Reproduce every line of the material below word for word, without changing anything.
— START OF Data for this task —
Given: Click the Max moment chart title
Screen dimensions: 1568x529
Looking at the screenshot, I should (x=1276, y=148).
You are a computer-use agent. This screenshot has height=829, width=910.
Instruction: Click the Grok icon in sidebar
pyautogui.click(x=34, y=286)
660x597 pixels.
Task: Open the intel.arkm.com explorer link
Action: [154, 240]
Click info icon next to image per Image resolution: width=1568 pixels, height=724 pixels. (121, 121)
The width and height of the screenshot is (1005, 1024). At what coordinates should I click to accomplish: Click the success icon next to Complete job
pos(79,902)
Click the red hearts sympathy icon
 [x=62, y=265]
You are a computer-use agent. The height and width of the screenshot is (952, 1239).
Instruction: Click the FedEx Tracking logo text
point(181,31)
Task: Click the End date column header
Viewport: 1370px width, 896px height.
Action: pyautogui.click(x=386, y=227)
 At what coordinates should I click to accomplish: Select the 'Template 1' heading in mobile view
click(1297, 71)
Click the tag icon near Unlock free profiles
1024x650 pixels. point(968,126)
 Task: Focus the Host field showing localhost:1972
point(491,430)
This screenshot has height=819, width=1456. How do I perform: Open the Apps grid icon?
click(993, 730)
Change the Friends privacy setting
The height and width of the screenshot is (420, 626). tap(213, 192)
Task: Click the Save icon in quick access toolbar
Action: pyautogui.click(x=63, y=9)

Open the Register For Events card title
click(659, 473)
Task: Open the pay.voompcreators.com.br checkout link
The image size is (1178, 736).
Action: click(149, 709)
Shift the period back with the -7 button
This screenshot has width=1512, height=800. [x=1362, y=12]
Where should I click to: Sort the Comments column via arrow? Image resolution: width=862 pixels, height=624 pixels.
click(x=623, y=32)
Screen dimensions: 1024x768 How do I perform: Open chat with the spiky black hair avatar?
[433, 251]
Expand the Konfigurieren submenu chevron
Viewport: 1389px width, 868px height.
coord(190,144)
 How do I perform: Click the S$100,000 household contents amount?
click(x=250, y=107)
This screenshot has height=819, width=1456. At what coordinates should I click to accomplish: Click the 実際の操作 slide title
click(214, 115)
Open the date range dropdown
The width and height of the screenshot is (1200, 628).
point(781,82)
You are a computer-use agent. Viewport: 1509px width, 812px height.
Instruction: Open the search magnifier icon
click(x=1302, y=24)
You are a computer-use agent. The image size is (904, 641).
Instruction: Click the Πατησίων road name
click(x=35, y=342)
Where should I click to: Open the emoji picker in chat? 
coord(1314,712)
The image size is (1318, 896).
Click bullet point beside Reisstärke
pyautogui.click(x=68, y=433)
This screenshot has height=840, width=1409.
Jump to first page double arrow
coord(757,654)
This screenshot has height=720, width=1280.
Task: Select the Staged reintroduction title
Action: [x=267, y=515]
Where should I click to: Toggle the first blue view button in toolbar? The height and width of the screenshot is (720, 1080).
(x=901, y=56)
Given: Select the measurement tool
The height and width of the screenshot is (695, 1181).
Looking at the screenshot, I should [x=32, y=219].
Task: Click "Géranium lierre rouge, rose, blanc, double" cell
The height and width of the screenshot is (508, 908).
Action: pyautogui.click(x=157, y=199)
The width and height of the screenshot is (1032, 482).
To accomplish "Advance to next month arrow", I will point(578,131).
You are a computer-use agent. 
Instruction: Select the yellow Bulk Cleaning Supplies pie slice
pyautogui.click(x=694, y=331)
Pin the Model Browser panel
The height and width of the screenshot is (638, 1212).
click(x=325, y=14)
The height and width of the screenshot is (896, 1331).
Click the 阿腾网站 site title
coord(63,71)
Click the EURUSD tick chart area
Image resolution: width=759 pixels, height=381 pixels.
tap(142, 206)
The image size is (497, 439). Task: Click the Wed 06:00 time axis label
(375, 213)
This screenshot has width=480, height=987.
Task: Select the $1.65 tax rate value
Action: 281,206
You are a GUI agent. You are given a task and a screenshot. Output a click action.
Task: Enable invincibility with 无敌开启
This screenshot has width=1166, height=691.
— END OF Data for this task —
• **Task solution**:
Given: Click the Max moment chart title
Screen dimensions: 1568x529
Looking at the screenshot, I should (x=1276, y=148).
You are a computer-use agent. This screenshot has height=829, width=910.
Instruction: Click the Grok icon in sidebar
pyautogui.click(x=34, y=286)
660x597 pixels.
Task: Open the intel.arkm.com explorer link
Action: [154, 240]
Click info icon next to image per Image resolution: width=1568 pixels, height=724 pixels. (121, 121)
The width and height of the screenshot is (1005, 1024). At what coordinates should I click to accomplish: Click the success icon next to Complete job
pos(79,902)
Click the red hearts sympathy icon
 [x=62, y=265]
You are a computer-use agent. The height and width of the screenshot is (952, 1239).
Instruction: Click the FedEx Tracking logo text
point(181,31)
Task: Click the End date column header
Viewport: 1370px width, 896px height.
Action: pyautogui.click(x=386, y=227)
 At what coordinates should I click to accomplish: Select the 'Template 1' heading in mobile view
click(1297, 71)
Click the tag icon near Unlock free profiles
1024x650 pixels. point(968,126)
 Task: Focus the Host field showing localhost:1972
point(491,430)
This screenshot has height=819, width=1456. How do I perform: Open the Apps grid icon?
click(993, 730)
Change the Friends privacy setting
The height and width of the screenshot is (420, 626). tap(213, 192)
Task: Click the Save icon in quick access toolbar
Action: pyautogui.click(x=63, y=9)

Open the Register For Events card title
click(659, 473)
Task: Open the pay.voompcreators.com.br checkout link
The image size is (1178, 736).
Action: click(149, 709)
Shift the period back with the -7 button
This screenshot has width=1512, height=800. [x=1362, y=12]
Where should I click to: Sort the Comments column via arrow? Image resolution: width=862 pixels, height=624 pixels.
click(x=623, y=32)
Screen dimensions: 1024x768 How do I perform: Open chat with the spiky black hair avatar?
[433, 251]
Expand the Konfigurieren submenu chevron
Viewport: 1389px width, 868px height.
coord(190,144)
 How do I perform: Click the S$100,000 household contents amount?
click(x=250, y=107)
This screenshot has height=819, width=1456. At what coordinates should I click to accomplish: Click the 実際の操作 slide title
click(214, 115)
Open the date range dropdown
The width and height of the screenshot is (1200, 628).
point(781,82)
You are a computer-use agent. Viewport: 1509px width, 812px height.
Instruction: Open the search magnifier icon
click(x=1302, y=24)
You are a computer-use agent. The image size is (904, 641).
Instruction: Click the Πατησίων road name
click(x=35, y=342)
Where should I click to: Open the emoji picker in chat? 
coord(1314,712)
The image size is (1318, 896).
Click bullet point beside Reisstärke
pyautogui.click(x=68, y=433)
This screenshot has height=840, width=1409.
Jump to first page double arrow
coord(757,654)
This screenshot has height=720, width=1280.
Task: Select the Staged reintroduction title
Action: [x=267, y=515]
Where should I click to: Toggle the first blue view button in toolbar? The height and width of the screenshot is (720, 1080).
(x=901, y=56)
Given: Select the measurement tool
The height and width of the screenshot is (695, 1181).
Looking at the screenshot, I should [x=32, y=219].
Task: Click "Géranium lierre rouge, rose, blanc, double" cell
The height and width of the screenshot is (508, 908).
Action: pyautogui.click(x=157, y=199)
The width and height of the screenshot is (1032, 482).
To accomplish "Advance to next month arrow", I will point(578,131).
You are a computer-use agent. 
Instruction: Select the yellow Bulk Cleaning Supplies pie slice
pyautogui.click(x=694, y=331)
Pin the Model Browser panel
The height and width of the screenshot is (638, 1212).
click(x=325, y=14)
The height and width of the screenshot is (896, 1331).
Click the 阿腾网站 site title
coord(63,71)
Click the EURUSD tick chart area
Image resolution: width=759 pixels, height=381 pixels.
tap(142, 206)
The image size is (497, 439). Task: Click the Wed 06:00 time axis label
(375, 213)
This screenshot has width=480, height=987.
Task: Select the $1.65 tax rate value
Action: 281,206
You are a GUI agent. You are given a task and a screenshot. Output a click action.
Task: Enable invincibility with 无敌开启
This screenshot has width=1166, height=691.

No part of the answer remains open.